TASK DIRECTIONS :: Please copy out the material below word for word, from its very first line through the line containing "Action: point(538,271)", including both of those lines.
# START OF DATA SHOWN
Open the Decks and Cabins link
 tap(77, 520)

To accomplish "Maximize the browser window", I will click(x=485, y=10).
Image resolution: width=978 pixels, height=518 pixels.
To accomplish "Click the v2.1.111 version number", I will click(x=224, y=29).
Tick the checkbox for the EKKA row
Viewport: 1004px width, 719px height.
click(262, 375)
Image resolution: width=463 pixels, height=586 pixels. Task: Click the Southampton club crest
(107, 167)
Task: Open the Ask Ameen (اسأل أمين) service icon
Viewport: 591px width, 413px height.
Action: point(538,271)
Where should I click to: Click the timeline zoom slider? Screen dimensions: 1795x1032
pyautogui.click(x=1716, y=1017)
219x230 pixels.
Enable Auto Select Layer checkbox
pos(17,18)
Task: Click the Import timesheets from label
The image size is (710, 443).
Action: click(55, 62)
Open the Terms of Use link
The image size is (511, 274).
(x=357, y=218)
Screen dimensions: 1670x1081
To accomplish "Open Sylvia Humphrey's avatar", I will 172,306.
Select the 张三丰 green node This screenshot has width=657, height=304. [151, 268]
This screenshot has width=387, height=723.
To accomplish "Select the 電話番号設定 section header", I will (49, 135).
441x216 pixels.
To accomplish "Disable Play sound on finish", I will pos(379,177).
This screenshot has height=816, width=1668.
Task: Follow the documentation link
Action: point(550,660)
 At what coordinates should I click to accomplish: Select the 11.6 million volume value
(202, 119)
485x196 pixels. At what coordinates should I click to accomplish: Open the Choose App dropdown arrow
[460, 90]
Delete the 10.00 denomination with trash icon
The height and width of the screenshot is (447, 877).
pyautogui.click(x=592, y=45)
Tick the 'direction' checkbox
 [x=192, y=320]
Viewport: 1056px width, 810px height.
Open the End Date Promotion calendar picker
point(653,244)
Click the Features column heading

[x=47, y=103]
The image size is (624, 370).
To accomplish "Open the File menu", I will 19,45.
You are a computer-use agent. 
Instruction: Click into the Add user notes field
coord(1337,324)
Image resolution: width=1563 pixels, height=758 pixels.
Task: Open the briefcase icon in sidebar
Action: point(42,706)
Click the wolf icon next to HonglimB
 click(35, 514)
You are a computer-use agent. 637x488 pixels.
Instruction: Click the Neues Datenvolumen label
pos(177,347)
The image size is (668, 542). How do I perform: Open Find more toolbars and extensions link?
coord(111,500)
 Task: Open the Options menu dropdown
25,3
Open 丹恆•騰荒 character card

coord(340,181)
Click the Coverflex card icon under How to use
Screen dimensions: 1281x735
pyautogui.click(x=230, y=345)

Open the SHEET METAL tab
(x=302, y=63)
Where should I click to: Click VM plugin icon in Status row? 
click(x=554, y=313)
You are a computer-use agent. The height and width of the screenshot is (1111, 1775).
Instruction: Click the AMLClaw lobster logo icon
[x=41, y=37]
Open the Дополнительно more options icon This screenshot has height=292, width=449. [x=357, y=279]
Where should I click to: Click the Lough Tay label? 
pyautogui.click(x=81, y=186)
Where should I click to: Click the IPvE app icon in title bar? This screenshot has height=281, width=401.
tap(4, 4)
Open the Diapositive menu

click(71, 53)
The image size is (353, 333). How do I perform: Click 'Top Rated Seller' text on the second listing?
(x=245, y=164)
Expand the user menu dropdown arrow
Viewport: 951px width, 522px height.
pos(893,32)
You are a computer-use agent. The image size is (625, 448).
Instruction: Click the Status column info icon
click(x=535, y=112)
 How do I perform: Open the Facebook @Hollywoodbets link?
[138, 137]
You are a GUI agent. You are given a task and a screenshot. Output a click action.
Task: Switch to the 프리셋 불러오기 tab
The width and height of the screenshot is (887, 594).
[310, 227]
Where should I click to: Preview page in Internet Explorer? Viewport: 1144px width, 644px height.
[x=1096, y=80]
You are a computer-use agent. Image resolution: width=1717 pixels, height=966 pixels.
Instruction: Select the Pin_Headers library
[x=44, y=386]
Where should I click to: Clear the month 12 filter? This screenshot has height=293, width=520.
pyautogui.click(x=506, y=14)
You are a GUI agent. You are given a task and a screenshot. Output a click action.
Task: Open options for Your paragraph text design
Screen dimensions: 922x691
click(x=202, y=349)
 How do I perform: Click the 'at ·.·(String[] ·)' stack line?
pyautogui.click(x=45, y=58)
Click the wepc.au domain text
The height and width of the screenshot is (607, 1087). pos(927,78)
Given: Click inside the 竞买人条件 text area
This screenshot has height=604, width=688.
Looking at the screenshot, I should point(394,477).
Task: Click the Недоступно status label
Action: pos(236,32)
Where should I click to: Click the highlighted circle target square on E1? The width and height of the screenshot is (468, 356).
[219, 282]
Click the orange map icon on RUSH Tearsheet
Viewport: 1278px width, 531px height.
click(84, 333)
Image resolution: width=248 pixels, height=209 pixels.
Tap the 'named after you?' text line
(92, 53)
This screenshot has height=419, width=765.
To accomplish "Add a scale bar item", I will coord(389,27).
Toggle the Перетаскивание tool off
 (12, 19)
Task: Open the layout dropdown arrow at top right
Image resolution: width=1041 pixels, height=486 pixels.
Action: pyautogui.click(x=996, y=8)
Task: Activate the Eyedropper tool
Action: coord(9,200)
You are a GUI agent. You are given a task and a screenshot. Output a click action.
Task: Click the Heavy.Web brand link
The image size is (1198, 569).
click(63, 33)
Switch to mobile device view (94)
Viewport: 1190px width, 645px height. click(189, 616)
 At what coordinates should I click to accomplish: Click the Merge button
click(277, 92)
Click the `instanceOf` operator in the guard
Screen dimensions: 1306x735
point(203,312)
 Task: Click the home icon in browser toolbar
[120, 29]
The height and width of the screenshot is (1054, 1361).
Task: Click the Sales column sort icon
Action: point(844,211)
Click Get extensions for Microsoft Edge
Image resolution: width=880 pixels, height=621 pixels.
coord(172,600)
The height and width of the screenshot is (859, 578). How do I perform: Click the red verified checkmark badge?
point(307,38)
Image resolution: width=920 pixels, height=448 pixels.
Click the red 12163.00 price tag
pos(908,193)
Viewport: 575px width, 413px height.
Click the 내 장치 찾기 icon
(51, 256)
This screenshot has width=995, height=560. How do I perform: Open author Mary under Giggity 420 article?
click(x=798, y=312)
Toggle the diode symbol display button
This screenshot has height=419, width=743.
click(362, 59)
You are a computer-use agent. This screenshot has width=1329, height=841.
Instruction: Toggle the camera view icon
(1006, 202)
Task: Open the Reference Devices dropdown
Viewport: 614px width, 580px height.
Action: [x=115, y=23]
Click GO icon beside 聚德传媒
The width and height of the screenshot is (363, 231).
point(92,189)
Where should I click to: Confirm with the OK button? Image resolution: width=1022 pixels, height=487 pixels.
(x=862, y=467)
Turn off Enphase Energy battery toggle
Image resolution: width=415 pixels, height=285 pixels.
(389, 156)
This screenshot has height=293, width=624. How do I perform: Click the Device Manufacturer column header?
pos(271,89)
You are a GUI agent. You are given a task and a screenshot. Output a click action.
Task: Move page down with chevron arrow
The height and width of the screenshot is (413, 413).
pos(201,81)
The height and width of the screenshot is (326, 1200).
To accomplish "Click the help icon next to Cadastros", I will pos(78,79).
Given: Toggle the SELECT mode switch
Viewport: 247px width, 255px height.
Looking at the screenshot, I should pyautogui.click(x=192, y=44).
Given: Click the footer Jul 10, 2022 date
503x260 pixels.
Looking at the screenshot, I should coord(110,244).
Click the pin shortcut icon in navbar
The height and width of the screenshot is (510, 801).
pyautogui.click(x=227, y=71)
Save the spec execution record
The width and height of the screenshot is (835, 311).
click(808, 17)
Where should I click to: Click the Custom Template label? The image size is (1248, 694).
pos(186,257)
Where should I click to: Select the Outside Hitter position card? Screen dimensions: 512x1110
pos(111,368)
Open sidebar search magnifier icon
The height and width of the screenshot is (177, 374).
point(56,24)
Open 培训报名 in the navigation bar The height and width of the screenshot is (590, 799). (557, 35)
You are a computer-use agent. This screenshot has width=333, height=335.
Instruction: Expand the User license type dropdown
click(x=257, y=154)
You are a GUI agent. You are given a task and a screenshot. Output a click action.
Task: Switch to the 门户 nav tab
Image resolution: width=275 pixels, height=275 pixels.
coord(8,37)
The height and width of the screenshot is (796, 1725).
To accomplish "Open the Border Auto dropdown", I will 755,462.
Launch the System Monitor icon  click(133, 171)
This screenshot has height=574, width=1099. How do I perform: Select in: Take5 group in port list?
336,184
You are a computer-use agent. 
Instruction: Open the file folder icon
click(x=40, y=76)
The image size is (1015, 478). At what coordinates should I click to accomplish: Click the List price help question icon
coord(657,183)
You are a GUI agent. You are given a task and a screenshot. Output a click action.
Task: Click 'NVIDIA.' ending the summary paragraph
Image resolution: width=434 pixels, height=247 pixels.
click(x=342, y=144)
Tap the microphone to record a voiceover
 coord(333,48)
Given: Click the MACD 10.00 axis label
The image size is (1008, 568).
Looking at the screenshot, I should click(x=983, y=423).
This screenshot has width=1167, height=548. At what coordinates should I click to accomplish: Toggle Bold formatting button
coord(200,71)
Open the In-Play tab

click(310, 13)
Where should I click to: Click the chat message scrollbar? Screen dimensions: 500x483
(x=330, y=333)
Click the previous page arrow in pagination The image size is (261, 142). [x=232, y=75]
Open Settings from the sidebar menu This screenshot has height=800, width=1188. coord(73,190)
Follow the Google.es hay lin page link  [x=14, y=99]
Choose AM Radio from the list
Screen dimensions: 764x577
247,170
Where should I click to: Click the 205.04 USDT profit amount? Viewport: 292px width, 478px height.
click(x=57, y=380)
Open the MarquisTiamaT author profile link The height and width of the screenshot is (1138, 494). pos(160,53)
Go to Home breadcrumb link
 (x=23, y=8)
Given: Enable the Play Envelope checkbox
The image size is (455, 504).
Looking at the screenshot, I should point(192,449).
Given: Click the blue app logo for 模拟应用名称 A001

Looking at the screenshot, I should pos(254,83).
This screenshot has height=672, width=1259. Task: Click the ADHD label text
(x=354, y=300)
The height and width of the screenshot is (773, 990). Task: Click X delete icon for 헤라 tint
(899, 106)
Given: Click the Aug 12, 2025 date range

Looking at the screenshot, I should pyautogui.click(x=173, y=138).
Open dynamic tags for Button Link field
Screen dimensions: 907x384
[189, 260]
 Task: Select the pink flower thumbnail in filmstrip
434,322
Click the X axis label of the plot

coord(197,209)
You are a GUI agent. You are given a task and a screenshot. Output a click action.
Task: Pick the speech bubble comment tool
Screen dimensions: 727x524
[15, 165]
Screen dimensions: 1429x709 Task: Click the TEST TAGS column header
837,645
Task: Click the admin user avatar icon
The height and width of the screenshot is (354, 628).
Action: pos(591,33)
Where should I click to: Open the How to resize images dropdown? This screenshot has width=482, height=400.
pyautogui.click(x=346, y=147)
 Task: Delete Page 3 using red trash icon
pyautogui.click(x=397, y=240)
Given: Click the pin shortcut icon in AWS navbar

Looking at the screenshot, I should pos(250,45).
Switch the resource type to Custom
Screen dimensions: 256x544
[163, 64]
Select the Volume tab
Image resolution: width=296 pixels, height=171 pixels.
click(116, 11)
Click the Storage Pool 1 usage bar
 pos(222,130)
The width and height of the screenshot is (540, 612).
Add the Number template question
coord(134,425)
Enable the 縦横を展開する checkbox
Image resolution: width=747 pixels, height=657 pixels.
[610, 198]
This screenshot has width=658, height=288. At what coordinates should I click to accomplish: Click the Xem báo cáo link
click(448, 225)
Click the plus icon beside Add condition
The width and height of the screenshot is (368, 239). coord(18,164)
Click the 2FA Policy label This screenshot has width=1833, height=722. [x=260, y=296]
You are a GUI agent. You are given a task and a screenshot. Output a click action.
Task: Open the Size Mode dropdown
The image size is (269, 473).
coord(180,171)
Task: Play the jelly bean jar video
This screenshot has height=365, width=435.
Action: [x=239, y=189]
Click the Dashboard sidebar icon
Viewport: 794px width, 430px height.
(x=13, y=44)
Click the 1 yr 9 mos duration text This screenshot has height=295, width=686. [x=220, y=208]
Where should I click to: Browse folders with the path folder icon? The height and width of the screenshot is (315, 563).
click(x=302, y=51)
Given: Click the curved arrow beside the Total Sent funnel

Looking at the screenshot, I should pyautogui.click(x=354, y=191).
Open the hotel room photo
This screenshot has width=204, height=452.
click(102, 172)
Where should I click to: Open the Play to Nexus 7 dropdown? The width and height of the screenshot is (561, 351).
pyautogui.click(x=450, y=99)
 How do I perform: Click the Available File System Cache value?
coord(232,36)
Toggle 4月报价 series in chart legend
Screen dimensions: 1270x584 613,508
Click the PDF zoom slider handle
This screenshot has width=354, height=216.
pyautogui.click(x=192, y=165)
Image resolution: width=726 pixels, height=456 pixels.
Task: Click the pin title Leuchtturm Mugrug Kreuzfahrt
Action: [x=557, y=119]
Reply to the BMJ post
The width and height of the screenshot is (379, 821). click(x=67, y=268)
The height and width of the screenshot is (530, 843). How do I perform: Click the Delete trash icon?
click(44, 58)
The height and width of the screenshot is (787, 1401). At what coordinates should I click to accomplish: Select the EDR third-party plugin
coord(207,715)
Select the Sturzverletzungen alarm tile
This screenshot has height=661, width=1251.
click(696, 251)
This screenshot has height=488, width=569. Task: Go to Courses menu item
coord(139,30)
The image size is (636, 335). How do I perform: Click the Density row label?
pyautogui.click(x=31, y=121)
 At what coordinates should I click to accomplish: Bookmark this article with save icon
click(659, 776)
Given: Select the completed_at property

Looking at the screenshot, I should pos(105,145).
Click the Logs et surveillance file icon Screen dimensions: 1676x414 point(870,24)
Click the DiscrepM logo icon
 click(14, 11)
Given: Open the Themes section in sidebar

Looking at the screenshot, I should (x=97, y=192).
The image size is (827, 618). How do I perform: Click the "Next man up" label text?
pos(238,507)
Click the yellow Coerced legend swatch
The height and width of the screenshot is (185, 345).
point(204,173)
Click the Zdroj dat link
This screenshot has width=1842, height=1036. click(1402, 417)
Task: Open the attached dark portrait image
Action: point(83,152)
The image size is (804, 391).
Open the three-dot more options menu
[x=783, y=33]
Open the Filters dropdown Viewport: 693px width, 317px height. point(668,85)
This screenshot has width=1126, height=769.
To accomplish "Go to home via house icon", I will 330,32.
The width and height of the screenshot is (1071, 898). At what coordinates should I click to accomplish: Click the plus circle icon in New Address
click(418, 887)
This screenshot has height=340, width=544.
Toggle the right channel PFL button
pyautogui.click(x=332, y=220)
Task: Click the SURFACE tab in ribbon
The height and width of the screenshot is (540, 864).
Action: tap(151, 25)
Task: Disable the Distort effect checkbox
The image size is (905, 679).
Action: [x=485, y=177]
# END OF DATA SHOWN
RESPONSE TO THIS TASK ::
Open the Decks and Cabins link
 tap(77, 520)

To accomplish "Maximize the browser window", I will click(x=485, y=10).
Image resolution: width=978 pixels, height=518 pixels.
To accomplish "Click the v2.1.111 version number", I will click(x=224, y=29).
Tick the checkbox for the EKKA row
Viewport: 1004px width, 719px height.
click(262, 375)
Image resolution: width=463 pixels, height=586 pixels. Task: Click the Southampton club crest
(107, 167)
Task: Open the Ask Ameen (اسأل أمين) service icon
Viewport: 591px width, 413px height.
Action: point(538,271)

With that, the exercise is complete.